+++ Data section +++

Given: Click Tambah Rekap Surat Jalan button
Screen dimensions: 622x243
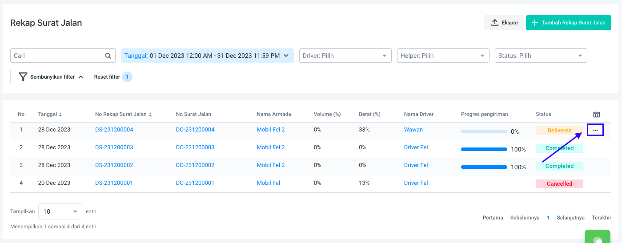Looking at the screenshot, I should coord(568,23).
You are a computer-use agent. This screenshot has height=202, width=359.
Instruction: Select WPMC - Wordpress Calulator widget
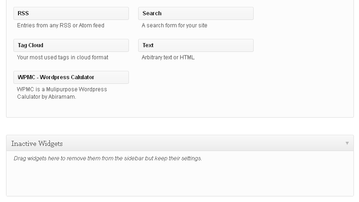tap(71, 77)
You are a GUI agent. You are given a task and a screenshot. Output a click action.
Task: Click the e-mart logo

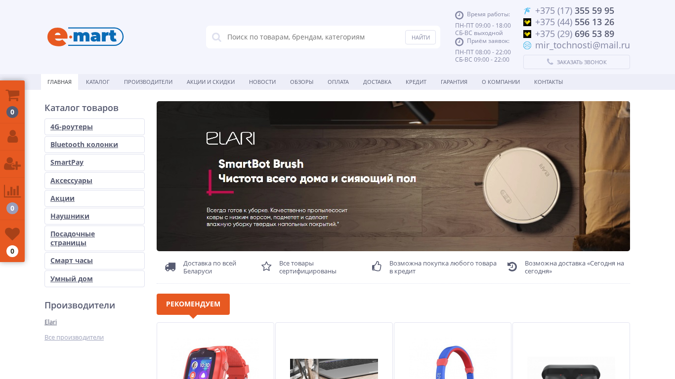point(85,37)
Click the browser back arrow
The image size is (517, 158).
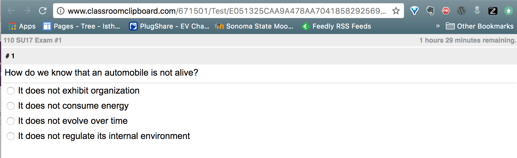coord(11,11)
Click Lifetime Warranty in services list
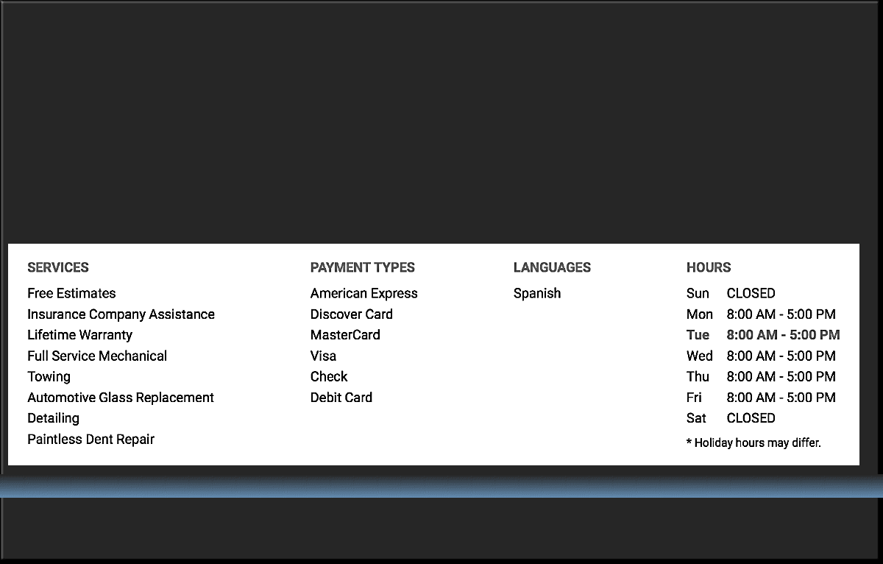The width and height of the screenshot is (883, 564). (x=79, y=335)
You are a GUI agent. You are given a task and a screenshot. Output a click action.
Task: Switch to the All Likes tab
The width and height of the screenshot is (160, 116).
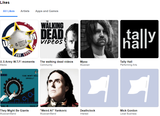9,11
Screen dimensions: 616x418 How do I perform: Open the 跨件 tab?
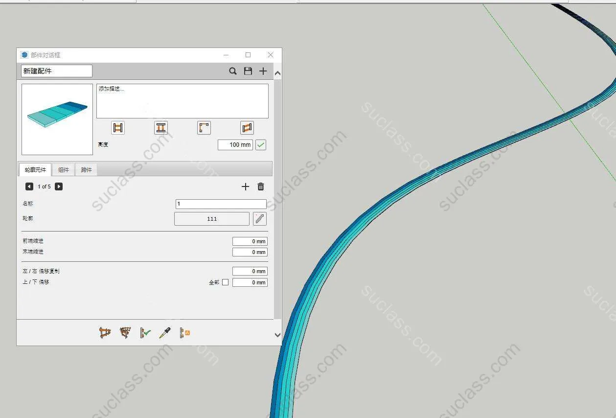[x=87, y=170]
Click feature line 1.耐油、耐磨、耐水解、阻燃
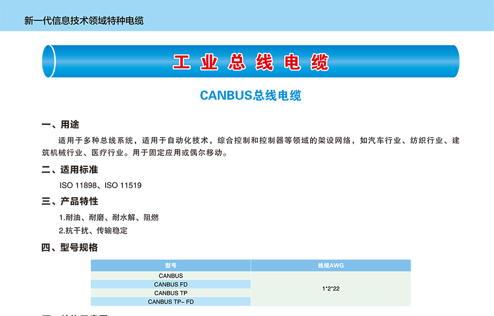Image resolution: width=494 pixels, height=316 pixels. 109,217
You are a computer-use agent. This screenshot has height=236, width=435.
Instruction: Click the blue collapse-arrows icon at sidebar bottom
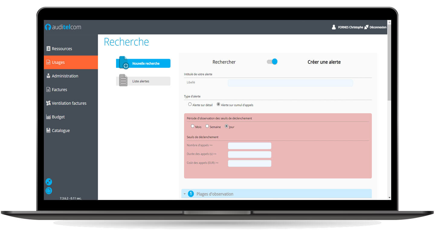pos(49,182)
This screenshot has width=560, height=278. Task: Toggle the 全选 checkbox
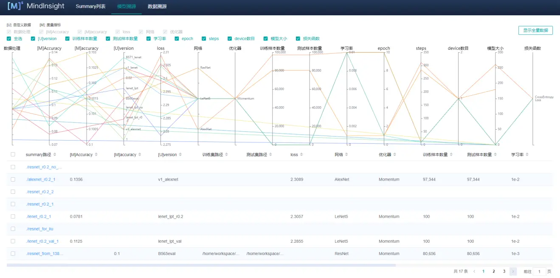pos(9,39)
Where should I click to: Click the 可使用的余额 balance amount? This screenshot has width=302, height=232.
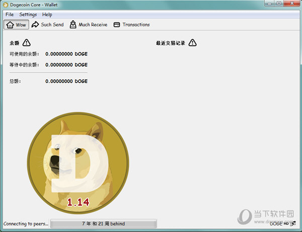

+++

* The problem: Without the pictures, restate each entry exactly.

* Response for this exercise:
Given: Click Tambah Rekap Surat Jalan button
Screen dimensions: 622x243
Looking at the screenshot, I should coord(568,23).
You are a computer-use agent. This screenshot has height=202, width=359.
Instruction: Select WPMC - Wordpress Calulator widget
tap(71, 77)
You are a GUI agent. You are given a task and a screenshot. Output a click action.
Task: Click the e-mart logo

point(85,37)
Click the browser back arrow
The image size is (517, 158).
coord(11,11)
Click Lifetime Warranty in services list
The width and height of the screenshot is (883, 564). (x=79, y=335)
You are a GUI agent. You are given a task and a screenshot. Output a click action.
Task: Switch to the All Likes tab
The width and height of the screenshot is (160, 116).
9,11
Screen dimensions: 616x418 How do I perform: Open the 跨件 tab?
[x=87, y=170]
Click feature line 1.耐油、耐磨、耐水解、阻燃
Image resolution: width=494 pixels, height=316 pixels. 109,217
You are a computer-use agent. This screenshot has height=236, width=435.
Instruction: Click the blue collapse-arrows icon at sidebar bottom
pos(49,182)
This screenshot has width=560, height=278. Task: Toggle the 全选 checkbox
pos(9,39)
Where should I click to: Click the 可使用的余额 balance amount? This screenshot has width=302, height=232.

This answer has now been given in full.